:: Records

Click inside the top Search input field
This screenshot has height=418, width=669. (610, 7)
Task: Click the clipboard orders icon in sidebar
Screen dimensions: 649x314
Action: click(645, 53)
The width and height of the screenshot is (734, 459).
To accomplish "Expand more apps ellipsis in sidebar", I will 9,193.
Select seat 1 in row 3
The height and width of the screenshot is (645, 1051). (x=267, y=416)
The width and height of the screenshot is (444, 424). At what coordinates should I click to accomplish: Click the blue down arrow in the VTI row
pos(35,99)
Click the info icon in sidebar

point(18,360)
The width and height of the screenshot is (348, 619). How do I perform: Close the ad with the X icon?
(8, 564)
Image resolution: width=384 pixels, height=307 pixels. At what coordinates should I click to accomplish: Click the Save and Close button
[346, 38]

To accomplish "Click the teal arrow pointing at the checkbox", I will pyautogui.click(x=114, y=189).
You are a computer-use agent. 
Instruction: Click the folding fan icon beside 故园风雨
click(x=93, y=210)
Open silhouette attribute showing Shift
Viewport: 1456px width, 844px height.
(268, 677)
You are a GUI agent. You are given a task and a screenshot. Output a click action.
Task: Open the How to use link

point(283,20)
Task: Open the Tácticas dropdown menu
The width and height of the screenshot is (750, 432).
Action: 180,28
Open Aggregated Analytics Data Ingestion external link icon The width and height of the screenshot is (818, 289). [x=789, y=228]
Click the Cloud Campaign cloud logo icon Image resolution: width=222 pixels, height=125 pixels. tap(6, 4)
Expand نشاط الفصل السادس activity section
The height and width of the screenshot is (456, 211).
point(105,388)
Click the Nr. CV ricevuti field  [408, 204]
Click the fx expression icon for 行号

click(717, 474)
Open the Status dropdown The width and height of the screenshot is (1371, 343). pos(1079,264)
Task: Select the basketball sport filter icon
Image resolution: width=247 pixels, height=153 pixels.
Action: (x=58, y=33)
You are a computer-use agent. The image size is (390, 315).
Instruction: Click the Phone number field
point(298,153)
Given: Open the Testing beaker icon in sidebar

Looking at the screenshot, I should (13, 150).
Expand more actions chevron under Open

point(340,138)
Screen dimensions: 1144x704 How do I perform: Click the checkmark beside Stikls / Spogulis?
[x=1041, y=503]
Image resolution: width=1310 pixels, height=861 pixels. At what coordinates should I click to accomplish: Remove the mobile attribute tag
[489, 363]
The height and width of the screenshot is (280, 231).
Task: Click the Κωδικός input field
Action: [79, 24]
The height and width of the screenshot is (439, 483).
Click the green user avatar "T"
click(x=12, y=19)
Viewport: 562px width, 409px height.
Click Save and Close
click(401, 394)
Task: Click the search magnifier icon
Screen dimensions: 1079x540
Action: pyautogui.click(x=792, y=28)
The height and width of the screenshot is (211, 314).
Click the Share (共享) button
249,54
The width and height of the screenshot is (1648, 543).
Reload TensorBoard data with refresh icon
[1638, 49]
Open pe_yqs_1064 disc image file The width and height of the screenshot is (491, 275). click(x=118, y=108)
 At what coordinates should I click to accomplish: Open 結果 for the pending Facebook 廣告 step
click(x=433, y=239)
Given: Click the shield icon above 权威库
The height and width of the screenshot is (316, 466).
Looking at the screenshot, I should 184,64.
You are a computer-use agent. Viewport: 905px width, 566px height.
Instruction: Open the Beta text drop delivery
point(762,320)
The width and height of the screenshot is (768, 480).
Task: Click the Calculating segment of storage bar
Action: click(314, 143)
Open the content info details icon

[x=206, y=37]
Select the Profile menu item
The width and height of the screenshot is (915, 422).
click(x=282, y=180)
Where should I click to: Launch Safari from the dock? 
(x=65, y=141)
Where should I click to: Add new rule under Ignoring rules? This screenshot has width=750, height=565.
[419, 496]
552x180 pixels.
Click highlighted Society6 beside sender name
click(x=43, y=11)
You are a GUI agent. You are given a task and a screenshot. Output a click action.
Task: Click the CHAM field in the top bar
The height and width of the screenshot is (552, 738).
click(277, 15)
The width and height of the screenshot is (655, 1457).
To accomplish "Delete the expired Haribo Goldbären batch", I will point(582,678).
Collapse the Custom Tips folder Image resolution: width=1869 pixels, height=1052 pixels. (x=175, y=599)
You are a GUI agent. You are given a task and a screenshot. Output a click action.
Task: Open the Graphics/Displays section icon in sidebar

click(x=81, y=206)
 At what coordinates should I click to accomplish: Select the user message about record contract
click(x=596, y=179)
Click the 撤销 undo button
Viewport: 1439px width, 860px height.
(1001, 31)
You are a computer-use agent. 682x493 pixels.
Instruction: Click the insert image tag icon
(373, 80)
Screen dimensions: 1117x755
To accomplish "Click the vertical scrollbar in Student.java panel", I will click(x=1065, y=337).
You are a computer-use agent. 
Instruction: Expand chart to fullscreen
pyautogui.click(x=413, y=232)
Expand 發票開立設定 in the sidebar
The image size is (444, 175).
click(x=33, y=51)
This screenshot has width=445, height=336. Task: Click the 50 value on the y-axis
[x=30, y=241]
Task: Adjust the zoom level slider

::::

**What is needed**
Switch "shield" to "star" in the records, starting at the line that has "At what coordinates should I click to accomplish: Open" and stopping after the line that has "Looking at the screenshot, I should 184,64.". Give back only those lines, with nothing else changed.

**Final result**
 At what coordinates should I click to accomplish: Open 結果 for the pending Facebook 廣告 step
click(x=433, y=239)
Given: Click the star icon above 权威库
The height and width of the screenshot is (316, 466).
Looking at the screenshot, I should 184,64.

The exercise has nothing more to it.